Thursday, September 26, 2013

Poor Kitty

I don’t remember exactly how we got into the game, but we started playing “Poor Kitty” around the dinner table one summer evening. Someone goes to their neighbor and begins meowing and butting their head to be petted, while the neighbor has to stroke their hair and say “poor kitty” three times without cracking a smile. Of course, once we each had a turn and were getting a little goofy, it expanded into a free-for-all -- siblings ganged up on one another, or on the family member who was particularly hard to break. Eventually it became a point of pride to be able to resist not just one poor kitty, but a whole slew of them. 
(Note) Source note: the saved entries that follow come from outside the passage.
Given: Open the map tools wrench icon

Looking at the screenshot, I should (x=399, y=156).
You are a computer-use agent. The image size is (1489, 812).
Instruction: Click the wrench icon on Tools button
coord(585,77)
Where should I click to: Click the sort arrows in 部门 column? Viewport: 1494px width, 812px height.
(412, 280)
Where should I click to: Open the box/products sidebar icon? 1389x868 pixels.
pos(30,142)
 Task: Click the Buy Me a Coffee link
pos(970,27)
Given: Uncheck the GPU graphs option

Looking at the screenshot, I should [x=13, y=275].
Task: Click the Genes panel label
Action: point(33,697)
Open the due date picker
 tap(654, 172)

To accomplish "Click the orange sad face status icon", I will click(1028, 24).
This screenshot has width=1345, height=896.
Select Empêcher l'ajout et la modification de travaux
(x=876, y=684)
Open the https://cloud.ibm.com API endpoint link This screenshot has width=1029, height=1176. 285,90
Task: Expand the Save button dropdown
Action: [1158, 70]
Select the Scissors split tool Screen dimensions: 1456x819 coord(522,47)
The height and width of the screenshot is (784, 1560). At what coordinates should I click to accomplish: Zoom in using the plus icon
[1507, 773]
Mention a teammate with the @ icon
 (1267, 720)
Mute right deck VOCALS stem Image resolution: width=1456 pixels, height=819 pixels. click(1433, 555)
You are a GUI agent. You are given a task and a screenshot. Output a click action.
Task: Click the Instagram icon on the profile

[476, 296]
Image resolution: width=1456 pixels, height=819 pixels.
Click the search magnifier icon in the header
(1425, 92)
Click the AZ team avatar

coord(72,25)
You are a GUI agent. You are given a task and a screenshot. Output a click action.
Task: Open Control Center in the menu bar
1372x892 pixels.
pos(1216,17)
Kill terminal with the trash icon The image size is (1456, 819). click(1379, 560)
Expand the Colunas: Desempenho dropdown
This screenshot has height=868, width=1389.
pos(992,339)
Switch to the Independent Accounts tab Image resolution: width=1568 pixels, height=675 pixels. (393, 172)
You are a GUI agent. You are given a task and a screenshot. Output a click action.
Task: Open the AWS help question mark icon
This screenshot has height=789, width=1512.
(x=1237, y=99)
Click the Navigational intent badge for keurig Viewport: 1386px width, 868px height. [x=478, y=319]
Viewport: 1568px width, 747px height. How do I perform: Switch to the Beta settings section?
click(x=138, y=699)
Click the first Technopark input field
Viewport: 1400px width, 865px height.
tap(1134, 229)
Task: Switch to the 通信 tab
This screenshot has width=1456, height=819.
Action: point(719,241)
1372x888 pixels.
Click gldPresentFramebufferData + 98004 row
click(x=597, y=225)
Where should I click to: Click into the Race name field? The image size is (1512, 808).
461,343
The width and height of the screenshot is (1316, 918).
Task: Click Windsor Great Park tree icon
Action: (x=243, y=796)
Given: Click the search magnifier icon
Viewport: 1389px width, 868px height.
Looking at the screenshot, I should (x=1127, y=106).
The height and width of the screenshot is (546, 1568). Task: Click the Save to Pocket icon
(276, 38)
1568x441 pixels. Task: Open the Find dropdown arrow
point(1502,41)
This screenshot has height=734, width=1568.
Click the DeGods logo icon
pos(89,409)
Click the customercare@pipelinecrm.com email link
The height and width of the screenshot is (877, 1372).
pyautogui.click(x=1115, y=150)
I was able to keep a particularly straight face, and my children pestered me to explain my secret. It wasn’t until the next day, though, that they really made the connection: my littlest came limping in, upset about some nearly-invisible boo-boo. As she shed her big crocodile tears (in the manner that a youngest is especially good at), all her siblings started to snicker. I gave them a big wink and began to comfort her in a slightly exaggerated tone -- “Aw, what happened to your poor footsie? Right there? Do you think you’ll ever walk again?” -- while the other kids were burying their faces in each others’ shoulders to cover their laughter. 

It’s been a wonderful memory to carry into the busy year. I particularly enjoyed watching my kids compose their faces before their turn began; you could see the smiles trying to flit across, in competition with whichever grumpy or solemn expression they were aiming for. Each person had their own distinctly endearing way of trying to trump the giggles, and I loved them for it.